When forwardRef becomes a saga: planning module extraction in a modular monolith
Cross-module atomic writes via NestJS forwardRef work because the modules share a process, a connection pool, and a transaction. The moment you extract one module into its own service, the shared transaction can't span the boundary — DB transactions live on connections, connections live in processes. The replacement patterns are saga (with compensation), transactional outbox + inbox (for at-least-once eventual consistency), and 2PC (which you almost never want). This post walks through each, the cost ledger, and the migration path. Plan for the extraction question from day one, even if the answer is "not yet."
Setting the stage: the patterns named here
Before the migration logic, brief grounding on the distributed-system patterns this post moves between. Skip if you've shipped these patterns before. Stay if your team is still treating "we'll figure it out at extraction time" as a strategy — because the figuring-out cost is much higher mid-extraction than upfront.
The core problem in one paragraph
Two services own different tables. A single user action needs to write to both atomically — community-management creates the Community row; user-management creates the BankAccount row; both must commit or both must roll back. In one process this is one DB transaction. Across two processes, there's no shared transaction context — and the question becomes which pattern do you use to preserve the consistency property.
Saga
A long-lived transaction decomposed into local transactions, each with a compensating action. If step 4 fails, fire compensations 3-2-1 in reverse. The compensations make the system eventually consistent — there's a window where you've done part-of-the-thing and not the rest, but the saga is committed to either finishing or undoing.

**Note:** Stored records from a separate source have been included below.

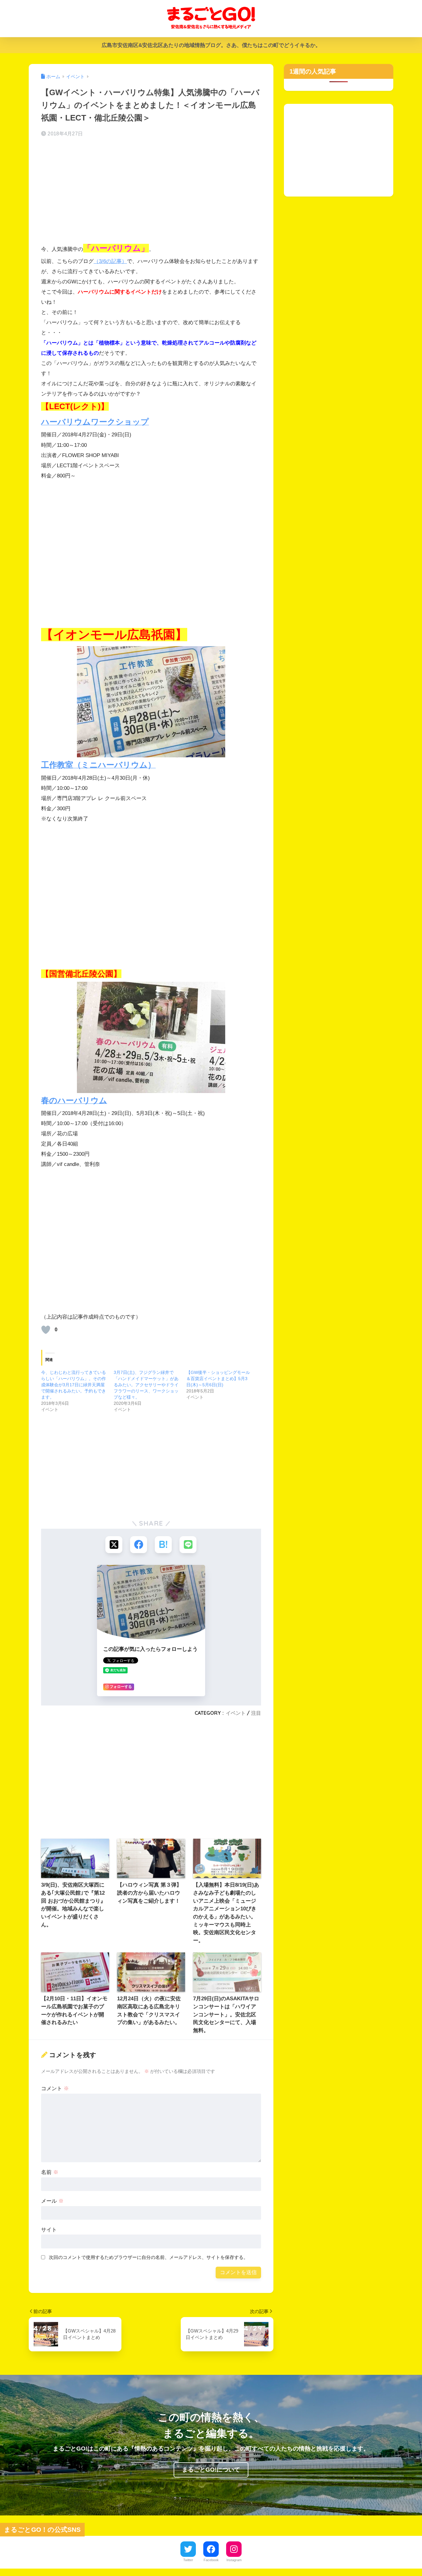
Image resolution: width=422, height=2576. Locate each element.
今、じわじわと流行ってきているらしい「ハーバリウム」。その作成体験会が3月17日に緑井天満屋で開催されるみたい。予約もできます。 (73, 1385)
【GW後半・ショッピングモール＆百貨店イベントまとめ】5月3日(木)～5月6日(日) (218, 1378)
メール (52, 2201)
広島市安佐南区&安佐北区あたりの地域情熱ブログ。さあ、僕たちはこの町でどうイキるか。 (211, 45)
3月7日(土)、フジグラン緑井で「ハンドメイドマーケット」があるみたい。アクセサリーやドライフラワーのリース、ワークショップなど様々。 (146, 1385)
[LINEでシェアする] (187, 1544)
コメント (55, 2088)
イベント (236, 1713)
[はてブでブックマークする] (163, 1544)
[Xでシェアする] (113, 1544)
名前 (49, 2172)
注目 (256, 1713)
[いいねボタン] (45, 1329)
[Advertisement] (151, 191)
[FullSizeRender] (151, 702)
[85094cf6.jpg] (151, 1037)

Two flavors: orchestrated (one coordinator drives the sequence; clear control flow but the coordinator becomes a coupling point) and choreographed (services react to each other's events; looser coupling, harder to reason about past three or four steps).
Failure mode without it: "user clicks setup community" partially succeeds — Community created, BankAccount creation failed — the system is left in a half-state forever. Either you manually clean it up via support, or the user sees inconsistent data and contacts you anyway. Either way, you've discovered the lack of saga in production.
Transactional Outbox
The local write and the "we promise to publish this event" are made atomic by putting them in the same DB transaction. The transaction inserts the data row and a row in an outbox table. After commit, a relay process polls the outbox and publishes to the bus, then marks the row sent.
Why it works: if the COMMIT succeeds, the outbox row is durable. The event will be published, even if the relay crashes and restarts. If the COMMIT fails, neither the data nor the event exist. The atomicity is one-service-local; the cross-service consistency is eventually-via-events.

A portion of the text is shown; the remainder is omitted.